KOMPAS.com – Peraturan Menteri Tenaga Kerja (Permenaker) Republik Indonesia (RI) Nomor 2 Tahun 2022 tentang Tata Cara dan Persyaratan Pembayaran Manfaat Jaminan Hari Tua menuai reaksi. Hal ini juga memunculkan petisi penolakan dari kalangan pekerja.
Menanggapi hal tersebut, anggota komisi IX Dewan Perwakilan Rakyat (DPR) Netty Prasetiyani Aher meminta pemerintah untuk mengkaji ulang. Bahkan, mencabut peraturan tersebut.
“Permenaker tersebut mencederai rasa kemanusiaan dan mengabaikan kondisi pekerja yang tertekan dalam situasi pandemi,” kata Netty dalam keterangan pers yang diterima Kompas.com, Sabtu (12/02/22).
Menurut Wakil Ketua Fraksi PKS DPR RI itu, sejumlah pasal dalam Permenaker menunjukkan ketidakpekaan pemerintah terhadap situasi pandemi yang membuat pekerja mengalami pemutusan hubungan kerja (PHK).
(Baca juga: Komisi V DPR Ingin Pembangunan Stasiun dan Rel Ganda Rancaekek Tingkatkan Produktivitas Masyarakat)
Salah satunya, lanjut dia, aturan mengenai penerimaan manfaat Jaminan Hari Tua (JHT) yang baru diberikan kepada peserta setelah berusia 56 tahun.
“Seorang peserta harus menunggu selama 15 tahun untuk mencairkan manfaat JHT jika ia berhenti pada usia 41 tahun. Hal ini tidak masuk akal,” jelas Netty.
Menurut Netty, aturan tersebut berlaku pada peserta yang berhenti bekerja karena mengundurkan diri, terkena PHK, atau meninggalkan Indonesia selama-lamanya.

SOAL A -
Dalam berita tentang Permenaker JHT, mulai usia berapa peserta baru menerima manfaat Jaminan Hari Tua?
SOAL B -
Tulis ulang paragraf yang diawali "Menurut Netty, aturan tersebut berlaku" dalam berita tentang Permenaker JHT sebagai daftar singkat.
SOAL C -
Tulis lanjutan berita tentang Permenaker JHT, dimulai sesudah kalimat terakhirnya.

BAHAN TERKUMPUL -
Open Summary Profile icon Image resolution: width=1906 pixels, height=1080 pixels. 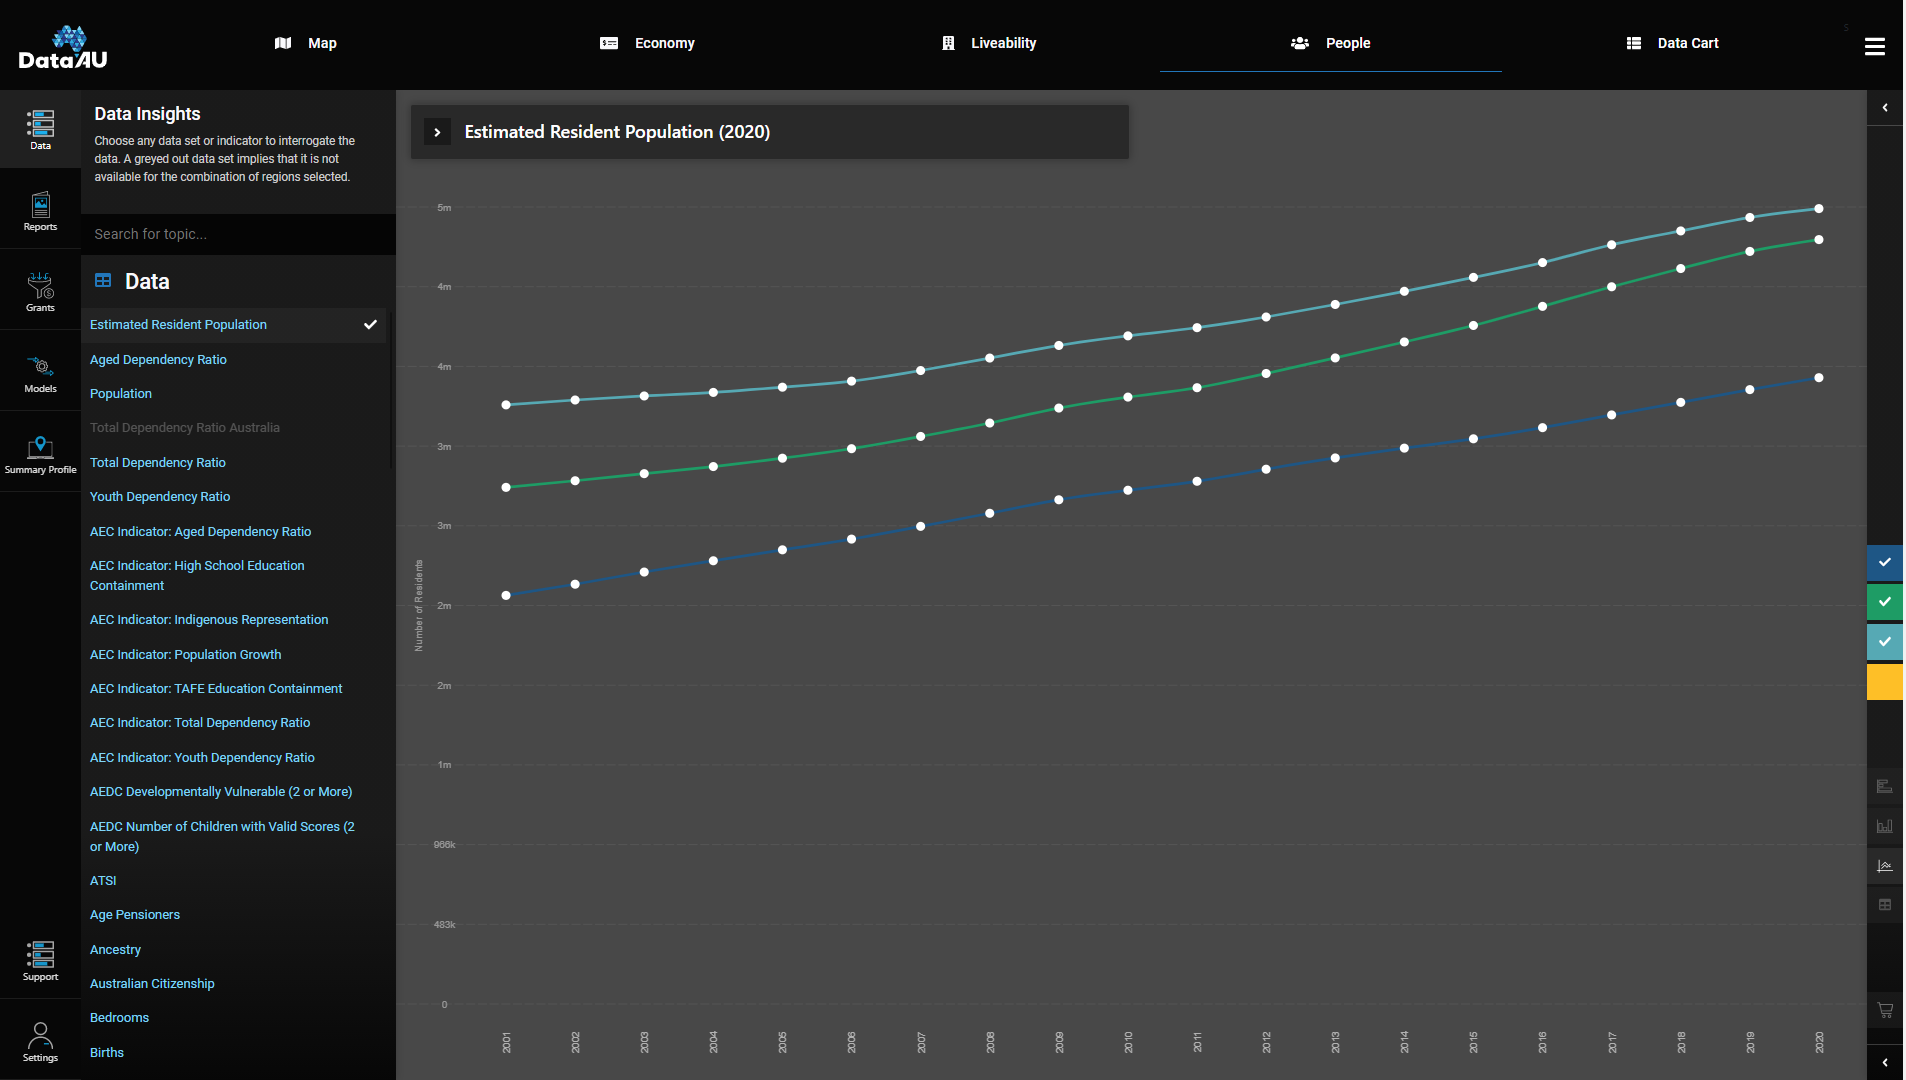point(40,454)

JAWABAN SOAL A -
Setelah peserta berusia 56 tahun.

JAWABAN SOAL B -
Menurut Netty, aturan itu berlaku bagi peserta yang berhenti bekerja karena:
- mengundurkan diri;
- terkena PHK;
- meninggalkan Indonesia selama-lamanya.

JAWABAN SOAL C -
Berdasarkan data Badan Penyelenggara Jaminan Sosial (BPJS) Ketenagakerjaan per Desember 2021, jumlah klaim peserta yang berhenti bekerja akibat pensiun hanya sebesar tiga persen.
Sementara itu, jumlah klaim dari peserta yang mengundurkan diri mencapai 55 persen. Lalu, jumlah klaim dengan alasan PHK mencapai 35 persen
“Berhenti bekerja karena PHK tentu bukan keinginan pekerja. Berhenti karena pengunduran diri pun bisa karena situasi di tempat kerja yang sudah tidak nyaman. Jadi, mengapa JHT yang sebagiannya merupakan tabungan peserta ditahan pencairannya?” ungkap Netty.
(Baca juga: DPR Minta Pemberlakuan PPKM di Jawa-Bali Dibarengi Standar Pendekatan Berbasis Risiko)
Dia menilai, dana tersebut justru dibutuhkan pekerja untuk bertahan hidup di masa pandemi Covid-19.
Oleh karena itu, Netty meminta pemerintah mencabut peraturan tersebut sebagai bukti empati dan keberpihakan terhadap pekerja. Terlebih, saat ini, gelombang PHK semakin besar. Hal ini merupakan gambaran bahwa pandemi telah menggerus kemampuan ekonomi keluarga Indonesia.
“Jika pemerintah tidak menggubris peringatan ini, saya khawatir tekanan hidup serta kesulitan akan membuat rakyat semakin keras menolak dan melawan pemberlakuan peraturan tersebut,” ujar Netty.
Sementara itu, Direktorat Jenderal (Dirjen) Pembinaan Hubungan Industrial dan Jaminan Sosial (PHI dan Jamsos) Kementerian Ketenagakerjaan ( Kemenaker) Indah Anggoro Putri mengatakan bahwa pekerja yang berpotensi terkena PHK hingga akhir 2021 berjumlah 143.065 orang.
(Baca juga: Kasus Omicron Meningkat, Anggota Komisi IX DPR Minta Pemerintah Ambil Langkah Jelas)
Kemudian, pekerja yang berpotensi dirumahkan sebanyak 1.076.242 orang, sedangkan jumlah perusahaan yang berpotensi ditutup sebanyak 2.819 perusahaan.
Pada kesempatan itu, Netty juga meminta pemerintah agar memperbaiki tata kelola komunikasi publik terkait penerapan aturan.
"Pemerintah harus dapat membuka ruang dialog dan mendengarkan aspirasi masyarakat dengan baik,” kata Netty.
Menurut dia, pemerintah juga perlu melakukan sosialisasi dan edukasi mengenai regulasi secara utuh. Pasalnya, hal ini menyentuh berbagai ruang kehidupan masyarakat secara luas.